A similar concept could be envisioned for the patient population studied here. Patients with slowly increasing tumor size could be maintained on palbociclib if the growth rate were found to be low and slow. As to what value of g might be acceptable for continuing palbociclib, we would suggest that, just as what duration of stable disease is generally deemed valuable [38], so too could a consensus be reached as to a g value acceptable for continuing a therapy. g values can be readily converted to doubling times (DT) by dividing the natural log of 2 (0.693) by g. On the palbociclib arm, g values of 0.0019, 0.00095 and 0.00063 or below, representing DTs of 1, 2 and 3 years, respectively, were achieved in 52%, 29% and 11% and in 45%, 25% and 14% of women with fulvestrant-sensitive and fulvestrant-resistant disease, respectively (Supplemental Fig. 8, Supplemental Table 2). Any value smaller than the chosen threshold g (for example, g = 0.00095, equivalent to a doubling time of more than 2 years) would then be considered an acceptable rate of tumor growth to continue the current line of treatment.

We acknowledge that our study has limitations. These include insufficient data leading to exclusion of a small subset of patients, exclusion of tumor data that cannot be fit by any of the four equations, and inter-reader variability for radiographic tumor measurement data, although we were gratified that in this analysis, those were few.

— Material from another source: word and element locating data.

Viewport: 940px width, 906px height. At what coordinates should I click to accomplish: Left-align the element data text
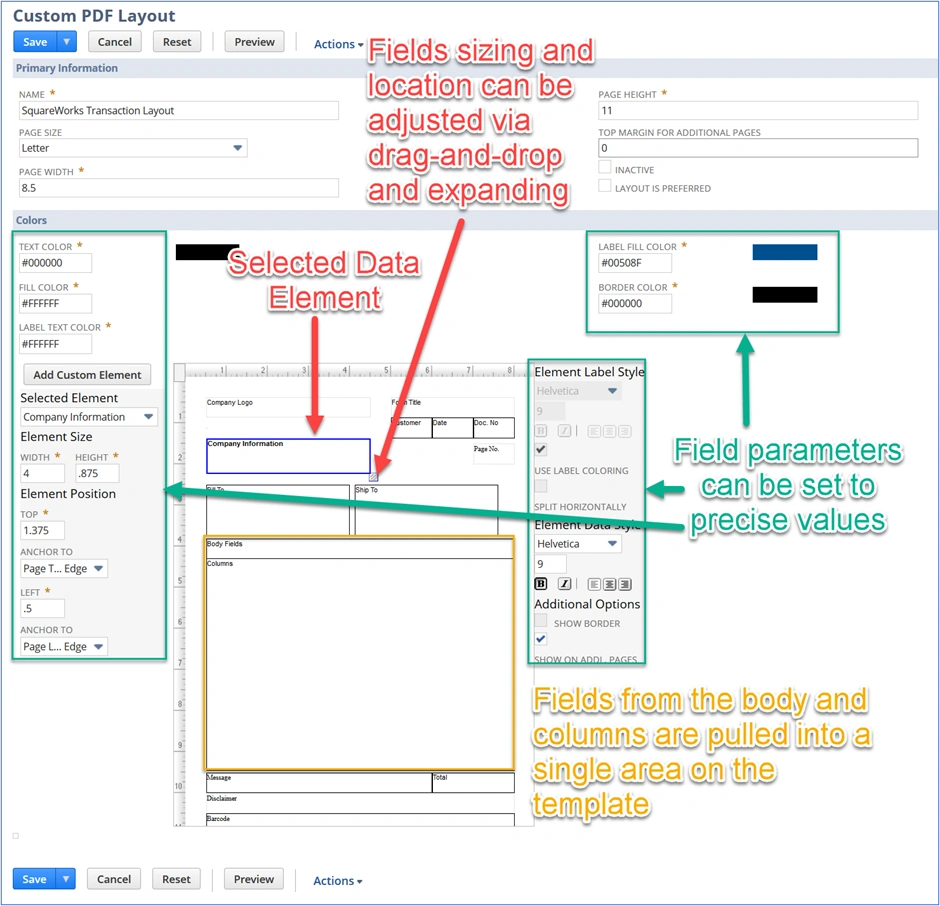(594, 584)
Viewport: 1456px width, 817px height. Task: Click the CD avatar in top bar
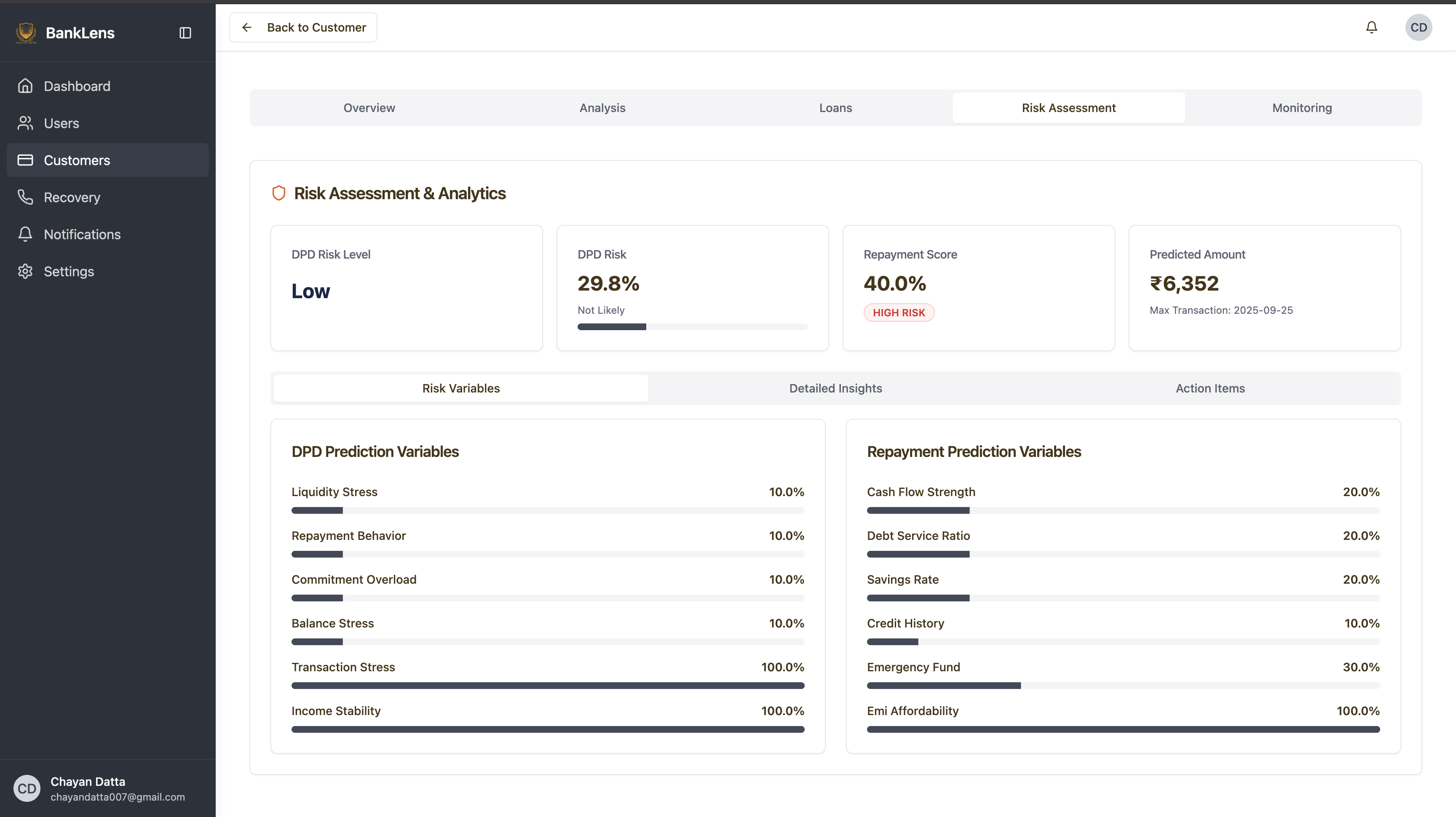point(1418,27)
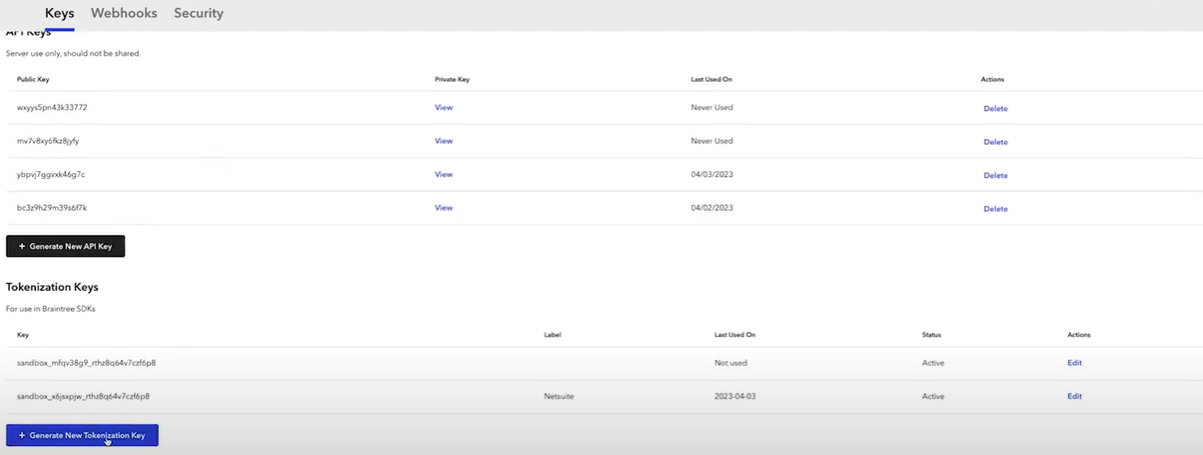Open the Security tab
This screenshot has height=455, width=1203.
coord(198,13)
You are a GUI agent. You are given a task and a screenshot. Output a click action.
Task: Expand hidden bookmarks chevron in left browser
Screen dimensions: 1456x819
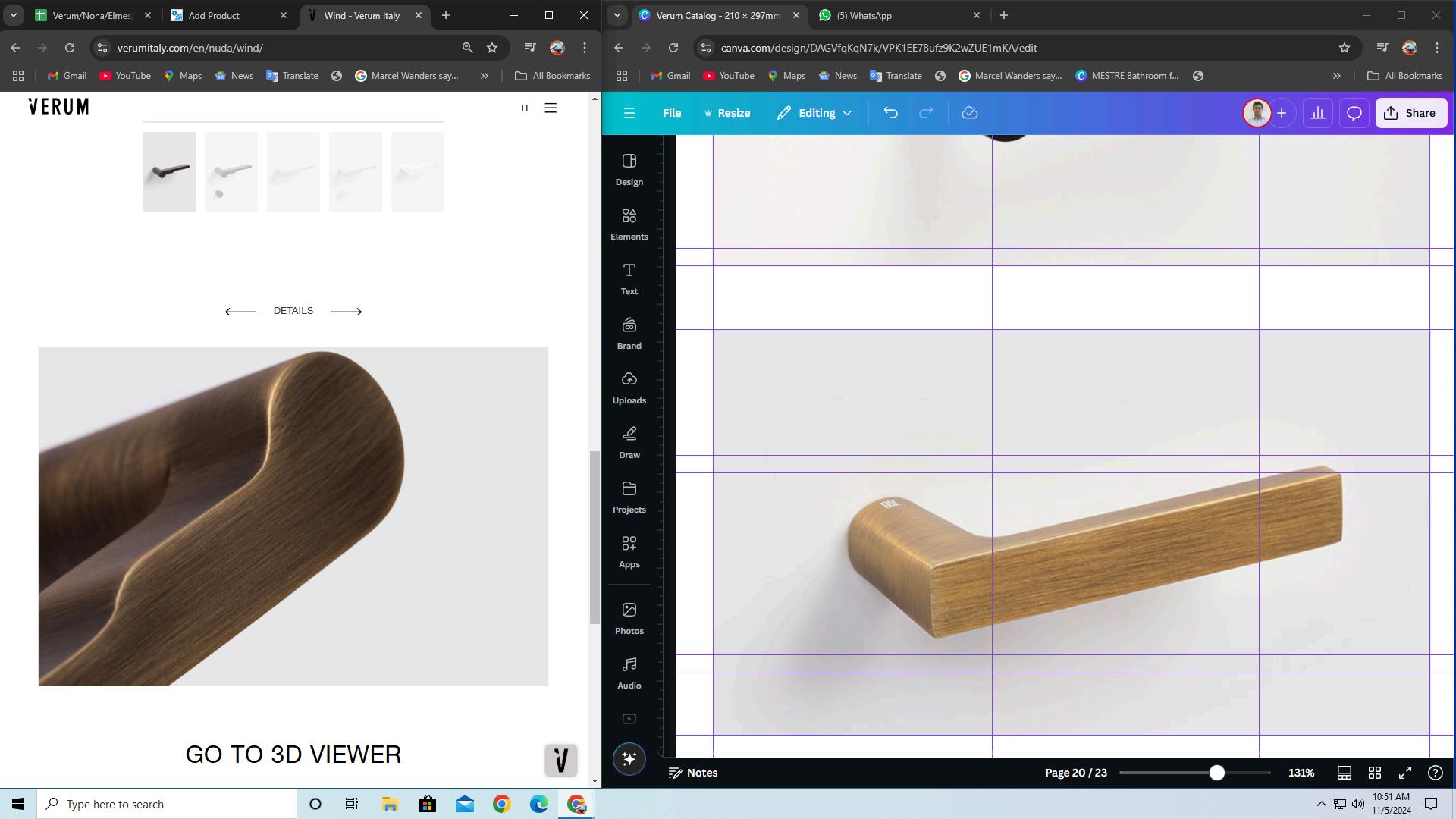pyautogui.click(x=484, y=76)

In summary we have successfully estimated the rates of tumor growth, g, in PALOMA-3. Our results now add breast cancer to the list of tumors in which we have been able to demonstrate g is a biomarker of OS. Our analysis confirms the reported outcomes in PALOMA-3 demonstrating a meaningful prolongation of OS with palbociclib with a median OS advantage of 6.9 months in this trial. We further confirm that amongst this more difficult to treat patient population, the addition of palbociclib was effective in patients with endocrine-sensitive disease. Because g is estimated while a patient is enrolled in a clinical trial, long before traditional endpoints mature and can be analyzed, these results argue strongly for using g as a clinical trial endpoint to help inform go/no-go decisions, improve trial efficiency, and deliver novel therapies to patients sooner.